Le Radical
9 août 1920
Nous ne dirons que quelques mots
du nouvel ouvrage de Monsieur André Gide : La Symphonie pastorale (Éditions
de la Nouvelle Revue Française) mais c'est notre dessein d'exposer à nos
lecteurs l'évolution du talent et des idées du maître ainsi que l'influence
considérable qu'il exerce sur les esprits d'élite. Les gens de bon goût et les lettrés
sont peu favorables à ce genre de littérature qu'on nomme roman. Le
nombre considérable qui s'en débite encourage la production facile,
de mauvaise qualité. L'américanisme, décidément entré dans les mœurs
du grand public, détruit peu à peu la distinction des sentiments et
des idées et s'attaque aux sentiments et aux idées mêmes.
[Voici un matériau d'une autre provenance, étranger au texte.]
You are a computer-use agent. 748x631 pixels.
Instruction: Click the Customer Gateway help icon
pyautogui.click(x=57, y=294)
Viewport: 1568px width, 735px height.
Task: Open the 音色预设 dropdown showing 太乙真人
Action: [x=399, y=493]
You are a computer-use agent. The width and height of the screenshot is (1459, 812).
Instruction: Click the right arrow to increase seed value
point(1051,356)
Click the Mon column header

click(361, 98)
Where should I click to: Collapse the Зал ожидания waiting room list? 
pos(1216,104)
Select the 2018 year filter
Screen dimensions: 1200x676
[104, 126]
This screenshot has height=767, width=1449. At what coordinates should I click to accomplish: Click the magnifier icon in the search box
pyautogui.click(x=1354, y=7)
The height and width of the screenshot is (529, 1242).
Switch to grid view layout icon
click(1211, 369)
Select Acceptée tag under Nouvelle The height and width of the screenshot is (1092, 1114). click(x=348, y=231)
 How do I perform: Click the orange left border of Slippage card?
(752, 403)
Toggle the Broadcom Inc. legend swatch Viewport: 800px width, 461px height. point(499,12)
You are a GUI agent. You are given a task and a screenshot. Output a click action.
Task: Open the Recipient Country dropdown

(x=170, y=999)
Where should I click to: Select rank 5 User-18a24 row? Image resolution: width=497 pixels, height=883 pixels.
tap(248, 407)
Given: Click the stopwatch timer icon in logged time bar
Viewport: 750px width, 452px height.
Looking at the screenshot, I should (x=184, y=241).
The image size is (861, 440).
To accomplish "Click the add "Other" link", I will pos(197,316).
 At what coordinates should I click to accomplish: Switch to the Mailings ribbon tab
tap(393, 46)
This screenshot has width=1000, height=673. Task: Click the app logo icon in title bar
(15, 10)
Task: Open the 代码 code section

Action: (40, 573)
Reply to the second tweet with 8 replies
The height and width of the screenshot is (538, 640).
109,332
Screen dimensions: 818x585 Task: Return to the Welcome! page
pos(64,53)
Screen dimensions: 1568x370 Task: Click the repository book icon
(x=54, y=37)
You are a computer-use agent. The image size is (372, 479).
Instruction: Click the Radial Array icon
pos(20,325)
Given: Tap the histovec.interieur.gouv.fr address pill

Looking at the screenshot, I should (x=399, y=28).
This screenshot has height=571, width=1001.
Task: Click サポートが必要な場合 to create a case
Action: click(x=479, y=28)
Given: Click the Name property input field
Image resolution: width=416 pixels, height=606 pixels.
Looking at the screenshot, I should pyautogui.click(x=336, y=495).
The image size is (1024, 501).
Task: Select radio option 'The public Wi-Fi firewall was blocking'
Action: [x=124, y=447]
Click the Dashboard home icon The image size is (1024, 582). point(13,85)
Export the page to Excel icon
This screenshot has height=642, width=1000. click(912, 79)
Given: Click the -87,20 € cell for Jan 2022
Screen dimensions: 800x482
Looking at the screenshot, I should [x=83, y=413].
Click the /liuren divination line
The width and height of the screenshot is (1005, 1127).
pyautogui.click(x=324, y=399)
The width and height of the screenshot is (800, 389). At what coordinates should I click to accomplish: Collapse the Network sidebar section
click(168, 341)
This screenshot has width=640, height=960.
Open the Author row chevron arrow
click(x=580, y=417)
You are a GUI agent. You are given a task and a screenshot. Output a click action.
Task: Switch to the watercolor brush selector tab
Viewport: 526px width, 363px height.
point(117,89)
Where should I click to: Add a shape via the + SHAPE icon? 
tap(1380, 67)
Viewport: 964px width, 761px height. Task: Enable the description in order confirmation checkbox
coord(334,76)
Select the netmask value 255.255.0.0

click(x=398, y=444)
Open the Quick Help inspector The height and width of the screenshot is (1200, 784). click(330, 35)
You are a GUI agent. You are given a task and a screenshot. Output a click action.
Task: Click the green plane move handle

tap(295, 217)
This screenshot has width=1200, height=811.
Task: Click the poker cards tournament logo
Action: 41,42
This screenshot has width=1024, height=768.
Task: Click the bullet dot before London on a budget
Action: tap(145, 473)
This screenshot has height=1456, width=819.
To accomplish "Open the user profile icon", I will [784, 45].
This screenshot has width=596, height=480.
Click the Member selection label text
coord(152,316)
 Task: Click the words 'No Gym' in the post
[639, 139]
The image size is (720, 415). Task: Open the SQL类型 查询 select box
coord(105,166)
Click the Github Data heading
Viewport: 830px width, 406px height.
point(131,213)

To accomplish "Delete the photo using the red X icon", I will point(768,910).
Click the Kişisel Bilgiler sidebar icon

Le roman de nos jours est de plus
en plus le livre à lire dans le train. Il n'exige aucun effort de pensée,
n'émeut pas profondément.
Il occupe l'attention juste assez pour que le temps qui passe n'ennuie
pas. Jugé en lui-même, le roman paraît pour beaucoup une œuvre d'art
médiocre, imparfaite, lourde. J'ai toujours été contre cette opinion.
Le roman peut être aussi purement beau qu'un poème de Verhaeren ou
qu'une symphonie de Beethoven. La Symphonie pastorale est un
chef-d’œuvre d'une valeur inestimable. Il a toutes les qualités désirables,
mais il y ajoute encore quelque chose de grand, d'émouvant, de supérieur à nous-mêmes :
quelque chose d'indéfinissable qui est peut-être du génie. Il est impossible de lire ce livre
avec l'attention qu'on accorde généralement aux productions littéraires,
même les meilleures. L'étonnante simplicité du récit impose une sorte
de respect, force l'âme à se recueillir, à se dépouiller de ses habitudes
et à se mettre franchement en face d'elle-même. Qu'on y prenne garde
cependant ; ce n'est pas un roman à idées, tout au moins dans
le sens apporté à ce mot. Monsieur André Gide est trop fier, a une
conception trop haute de son art pour poser un problème et y apporter
une solution, ou tout au moins pour en éclaircir quelque point. Et
cependant ce livre nous fait réfléchir et nous interroger. C'est que
la vie intérieure y est pénétrée intensément. C'est que dans
ces caractères du reste peu fouillés, l'amour est aux prises avec la
conscience et la nature. La nature triomphe mais sa victoire est douce,
et la conscience, le devoir, qui fait la noblesse de l'homme en sortent
plus forts. Il serait ridicule de résumer l'action.
Elle est menée avec un art délicat et maître de lui-même. Quant au
style il est parfait. Monsieur André Gide a su atteindre cette simplicité qui
donne tant de valeur aux mots et tant de douceur aux phrases, cette
simplicité à laquelle ne peuvent prétendre que peu d'auteurs et qui
fait le sublime de la Bible, le livre des Livres. La Bible donne une
des clefs de l'âme de M. André Gide. Il cherche à conformer sa vie aux
préceptes sacrés. De là une grandeur singulière, une noblesse et un
orgueil mêlé de bonté qui lui gagnent les cœurs désireux du bien, maie
qui lui ferment le grand publie, paresseux et à courtes vues. Voici donc un livre. Sa lecture
nous aura causé une grande et profonde émotion, et il est à classer
chez moi parmi la dizaine de chefs d’œuvre dont on peut, dont on doit
faire toute sa nourriture intellectuelle.